Иногда мне кажется, что я трачу бо́льшую часть своего времени на ненужное мне общение с левыми и неинтересными мне людьми. Вещи не всегда кажутся необходимыми, а поступки и действия оправданными, часто думаешь: зачем все это, видишь, мне не всегда хватает терпения, чтобы свести вместе все, что со мной происходит, тогда я просто жду, когда все соберется само собой, как правило, так и происходит, жизнь на самом деле очень простая вещь, ты просто плывешь по этой реке, не пытаясь кого-то потопить, плывешь себе, вглядываясь в прозрачные воды, и иногда, если смотреть внимательней, действительно может показаться, что ты видишь, что́ там, на самом дне, хотя на самом деле там ничего нет.
Меня разбудила пенсионерка, которая вместе со мной смотрела фильм, юноша, говорит, вставайте, фильм закончился, и направляется к выходу, спасибо, говорю я ей вслед и думаю, что делать дальше, оглядываюсь в пустом зале и вижу сбоку рядом с экраном еще один, видимо запасной, выход, и поскольку за мной все равно никто не следит, выхожу через него.

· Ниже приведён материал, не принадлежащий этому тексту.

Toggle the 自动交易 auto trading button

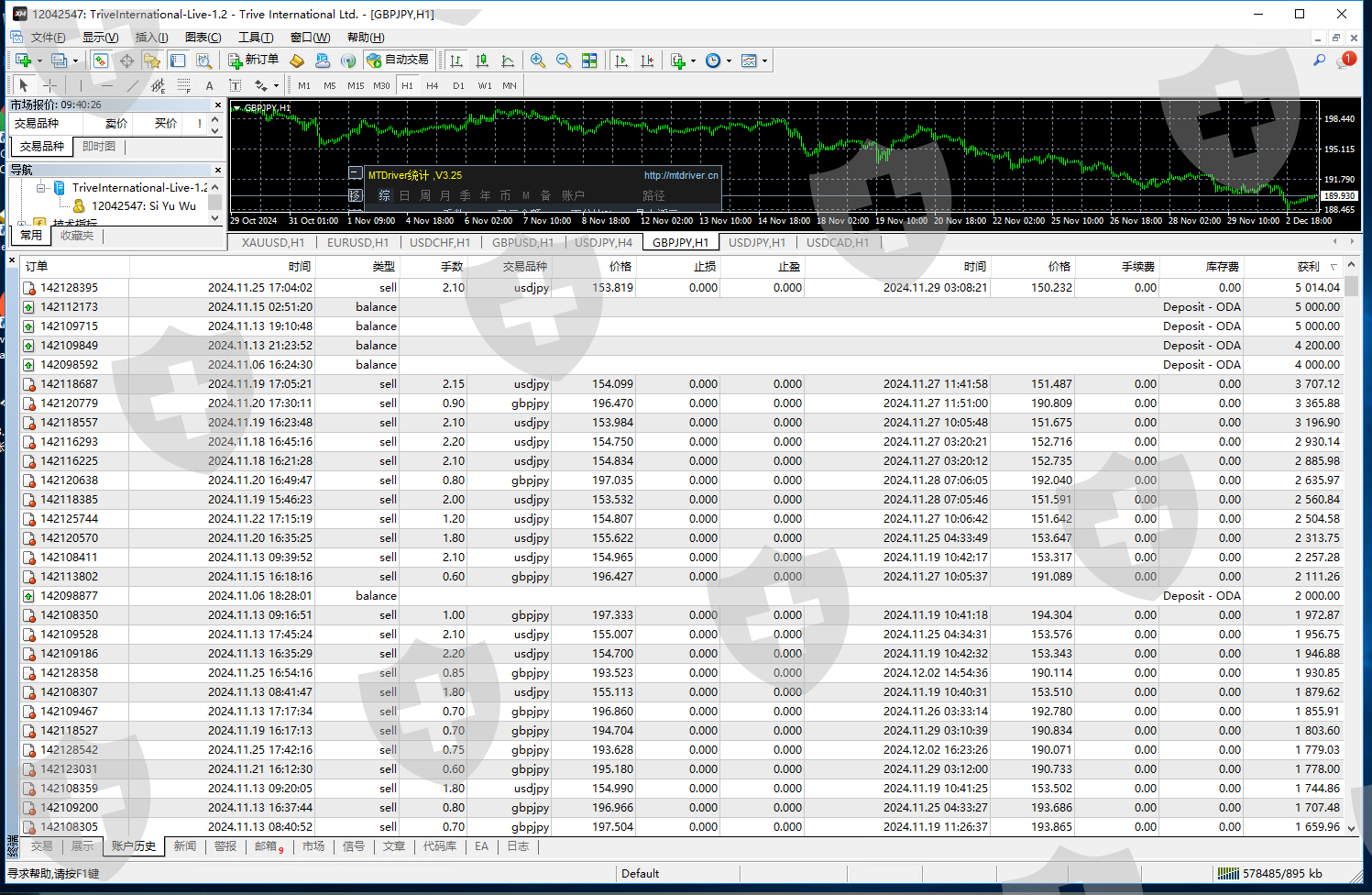click(398, 60)
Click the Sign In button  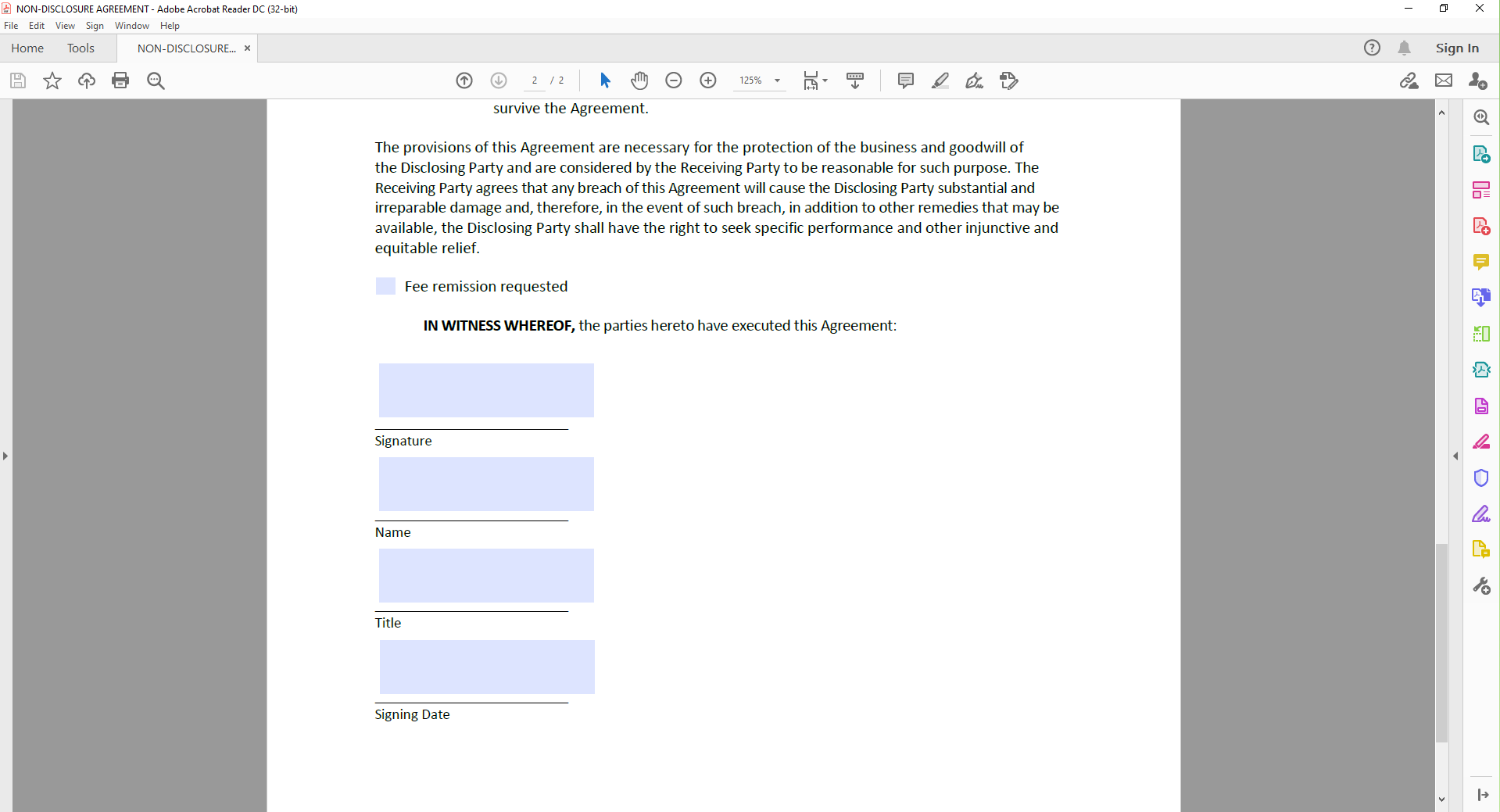point(1456,48)
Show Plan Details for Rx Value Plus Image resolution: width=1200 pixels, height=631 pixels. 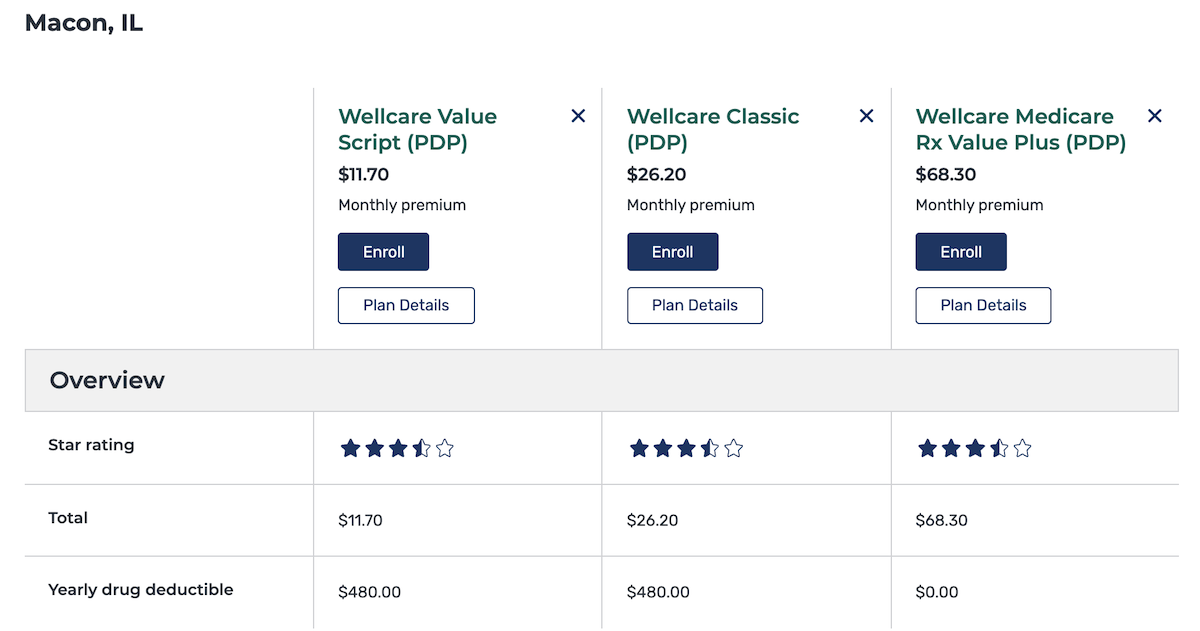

За дверью оказывается лестница, наверное, это такой пожарный выход, тут совсем пусто и не совсем чисто, я думаю вернуться назад в зал, но потом решаю спуститься по этой лестнице, все равно, даже если кто-то тут меня встретит, скажу, что заблудился, решаю себе и иду вниз. Этажом ниже возле металлической двери стоит стул, на нем лежит порнографический глянцевый журнал и большой мобильный телефон в кожаном футляре, наверное, тут сидит охранник, и вот сейчас он куда-то отошел, может, отлить, сейчас вернется, застанет меня тут и надает по башке, как какому-нибудь Джону Леннону, думаю я и, вспомнив про Леннона, быстро подхожу к стулу, хватаю телефон, сбегаю по лестнице вниз, нахожу широкую дверь, толкаю ее и оказываюсь на улице.
Через пять минут, когда я уже сидел на лавке рядом с торговым центром, зазвонил телефон.
— Кто вы? — спросили меня.
— А вы?
— Я владелец телефона.
— Очень приятно, — говорю. — А что вам нужно?
— Верните мне мой телефон!
— Вы знаете, — говорю, — я боюсь, что вы меня сдадите полиции. Попробуйте купить себе новый. А этот я выброшу.
— Куда выбросите?
— Ну, не знаю. В урну, должно быть.
— Мой телефон — в урну? Вот говно! — Похоже, владелец телефона обиделся.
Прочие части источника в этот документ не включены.